Ten hours out of Honolulu there was a shuddering jolt. Somebody in business class screamed. Eyes turned to a line of smoke trailing one of the engines.

There was crack. A hiss of escaping air. Oxygen masks dropped, dancing in the turbulence. Barb grasped my hand.

Speakers crackled. ‘This is Captain Farrell. We’ve lost an engine and cabin pressure.’ The smoking engine exploded. Cabin lights went out. Gasps and screams mixed with more mechanical sounds—creaking, grinding, cracking. ‘Remain in your seats. Fasten your seatbelts. We need to lose altitude fast.’ The plane wheeled around.

Nearby, a woman began praying, rosaries in hand. A couple in front of us embraced.

I turned to Barb and said what I’d never had the courage to say. That she was everything to me. I couldn’t imagine myself without her.

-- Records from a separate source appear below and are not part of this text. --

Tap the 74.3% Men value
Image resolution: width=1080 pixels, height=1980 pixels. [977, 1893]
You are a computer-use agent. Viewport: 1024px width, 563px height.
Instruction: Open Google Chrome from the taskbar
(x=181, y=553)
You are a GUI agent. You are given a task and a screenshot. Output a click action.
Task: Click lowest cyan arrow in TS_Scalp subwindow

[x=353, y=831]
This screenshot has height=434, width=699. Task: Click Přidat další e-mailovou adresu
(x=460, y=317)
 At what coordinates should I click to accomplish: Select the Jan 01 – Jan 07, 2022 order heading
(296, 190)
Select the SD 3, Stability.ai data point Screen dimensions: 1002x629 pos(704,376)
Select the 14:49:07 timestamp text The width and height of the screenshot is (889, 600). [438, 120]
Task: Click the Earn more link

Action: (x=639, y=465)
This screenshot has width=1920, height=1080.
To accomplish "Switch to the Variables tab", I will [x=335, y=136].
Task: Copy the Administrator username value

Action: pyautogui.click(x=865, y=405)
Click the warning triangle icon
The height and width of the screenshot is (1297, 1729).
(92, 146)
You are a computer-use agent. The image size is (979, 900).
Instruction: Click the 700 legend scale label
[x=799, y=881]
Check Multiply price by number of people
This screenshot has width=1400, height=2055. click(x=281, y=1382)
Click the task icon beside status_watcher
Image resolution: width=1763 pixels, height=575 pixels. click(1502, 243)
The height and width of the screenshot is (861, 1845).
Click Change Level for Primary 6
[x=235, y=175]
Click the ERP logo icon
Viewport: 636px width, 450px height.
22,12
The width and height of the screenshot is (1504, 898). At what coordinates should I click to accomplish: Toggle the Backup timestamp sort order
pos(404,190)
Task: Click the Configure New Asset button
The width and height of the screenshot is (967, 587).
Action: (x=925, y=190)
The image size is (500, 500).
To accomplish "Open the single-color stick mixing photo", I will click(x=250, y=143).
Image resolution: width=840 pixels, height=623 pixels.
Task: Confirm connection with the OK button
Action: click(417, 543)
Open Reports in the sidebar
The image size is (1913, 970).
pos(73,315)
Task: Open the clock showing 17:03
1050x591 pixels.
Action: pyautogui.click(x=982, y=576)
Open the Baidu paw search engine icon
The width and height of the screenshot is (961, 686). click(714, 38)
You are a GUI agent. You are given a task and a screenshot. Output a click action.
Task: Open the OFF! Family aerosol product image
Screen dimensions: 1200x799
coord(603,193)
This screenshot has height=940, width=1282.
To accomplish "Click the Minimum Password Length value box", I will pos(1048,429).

Her pretty face was contorted by the moment. ‘It’s no time for pretending,’ she said. ‘I still love you but ——’

The lights popped on and the captain’s voice crackled. ‘We’ve stabilised pressure and have power back in three engines. LAX have services ready for us, but we expect we’ll bring this thing in. It’s been an interesting flight.’

A cheer went up among the passengers. Barb squeezed my hand then released it and turned away.

LA came into view, full of promise and hope.

 

2011-Richard Holt / small stories about love (smallstoriesaboutlove.wordpress.com)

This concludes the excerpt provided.